A Python module providing container and proxy promises, supporting delayed linear and multi-processing delivery.
This is dissimilar to PEP-3148, where the focus is on a robust asynchronous delivery framework. We're mostly interested in simple deferral and most of all, transparent proxies.
At this stage this project is just a rough draft. I've set the version to 0.9.0 and am not promising any kind of API stability until 1.0.0 at which point I'll tag it and cut a release. Feel free to play, fork, or experiment.
- python-promises documentation
- python-promises on GitHub
- python-promises not on PyPI until version 1.0.0
This is very much a work in progress. I am still working out how much I want to explain, in what order, etc. It may be best to just expect that everyone knows what a promise is and not explain anything at all... - Chris
So let's start simply, assuming that while everyone is already familiar with the concept of a promise and how it affects them socially, they may not be clear on how the concept relates to programming and computer science.
It's very likely that you're using something very akin to a promise in your code, and just not considering it as such. At the most basic level, one could conceive of a promise as nothing more than say, a memoized nullary function. One may have thought, "this function involves network access, so let's not call it unless we absolutely need to load this data." The placeholder for the value is the promise, as is the code and any data that would be needed to deliver on it.
There's no free computation involved. To get the value from a promise, the work still has to be done and delivered. But perhaps it can happen in another thread or process while you're working on collating ten thousand similar pieces.
Some languages are built on the concept of the promise and lazy evaluation. Others offer it as an option, but at the syntax level. And still others at least provide an OO representation of the concept in some library. Python doesn't, by default, have any of these.
In this library, the promise isn't necessarily that the passed work will be executed. The promise being made is that the answer or result of a piece of computation will be delivered if asked for. As such, if no code ever attempts to retrieve a promised value, it's perfectly acceptable for there to be no attempt to execute the underlying work. Put another way, promises are not the same as tasks.

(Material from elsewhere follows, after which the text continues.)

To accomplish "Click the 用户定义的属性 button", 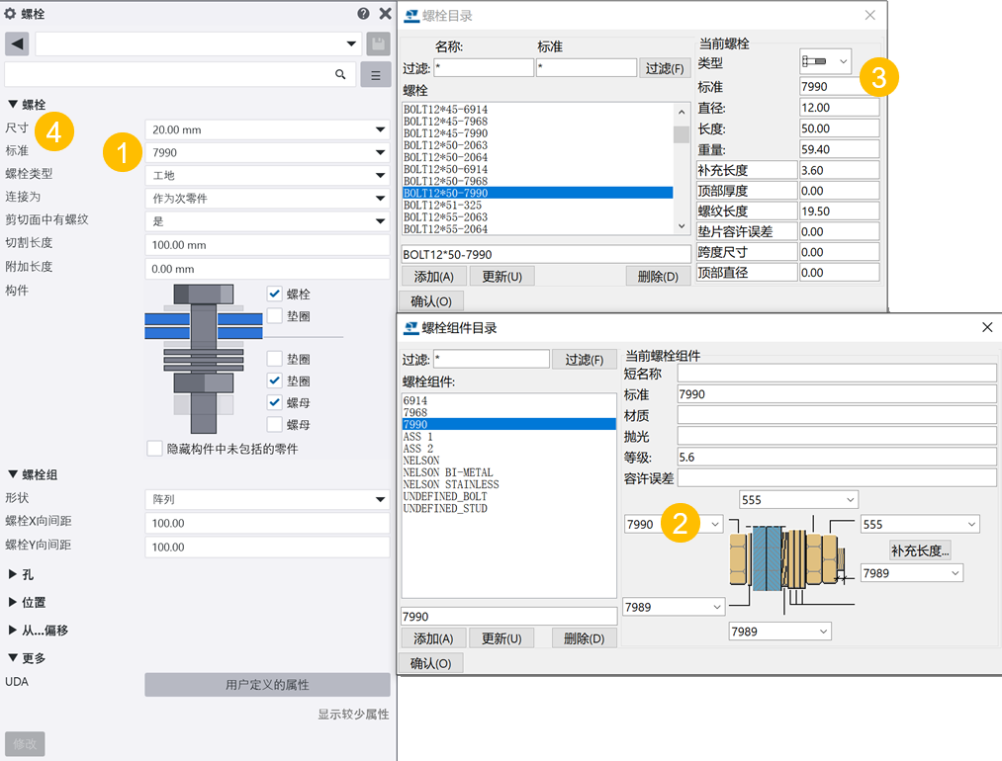I will (x=267, y=684).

A lazy container is a simple, object-oriented placeholder. It can be
created by invoking the lazy
function, passing a work function and
any arguments it needs. When delivered, the container will call that
work and collect the result as its answer. Any further invocations of
deliver will return the answer without re-executing the work. However,
if an exception is raised by the work during delivery the container
will not be considered as delivered. In the case of a transient issue
(such as a time-out), delivery can be attempted again until an answer
is finally returned.
Proxies are a way to write promises without looking like you're
writing promises. You treat the proxy as though it were the answer
itself. A proxy is created by invoking the lazy_proxy
function, and
passing a nullary work function as the single argument. If your work
delivers an int, then treat the proxy like an int. If your work
delivers a dictionary, then treat the proxy like it were a dictionary.

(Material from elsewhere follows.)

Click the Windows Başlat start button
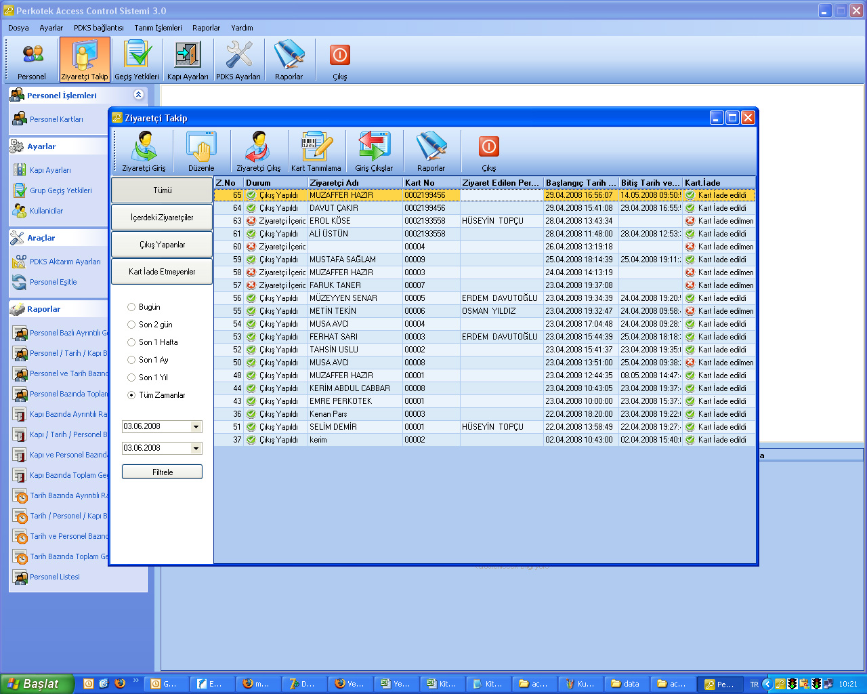The width and height of the screenshot is (867, 694). coord(36,684)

A proxy tries fairly hard to act like the delivered value, by passing along almost every conceivable call to the underlying answer.
However, proxies are still their own type. As such, any code that is written which does a type check will potentially misbehave.
An example of this is the builtin set type. Below we show that the proxy will happily pass the richcompare call along to the underlying set and affirm that A and X are equal. However, reverse the operands and X will first check that the arguments to its richcompare call are another set instance. Since A is not a set (A is an instance of promises.Proxy), X's richcompare immediately returns False, indicating that X and A are not equal.
>>> from promises import lazy_proxy, deliver
>>> A = lazy_proxy(set, [1, 2, 3])
>>> A
set([1, 2, 3])
>>> X = set([1, 2, 3])
>>> X
set([1, 2, 3])
>>> A == X
True
>>> X == A
False
>>> X == deliver(A)
True
- Python 2.6 or later (no support for Python 3 unless someone else wants to hack in all the macros for the proxy code)
This module uses setuptools, so simply run
python setup.py install
There are multiple alternative implementations following different wavelengths of this concept. Here are some for your perusal.
- concurrent.futures - Python 3.4 includes PEP-3148
- futureutils - Introduces futures and promises into iterators
- aplus - Promises/A+ specification in Python
- promised - Python "promise" for output of asynchronous operations, and callback chaining.
Christopher O'Brien obriencj@gmail.com
This library is free software; you can redistribute it and/or modify it under the terms of the GNU Lesser General Public License as published by the Free Software Foundation; either version 3 of the License, or (at your option) any later version.
This library is distributed in the hope that it will be useful, but WITHOUT ANY WARRANTY; without even the implied warranty of MERCHANTABILITY or FITNESS FOR A PARTICULAR PURPOSE. See the GNU Lesser General Public License for more details.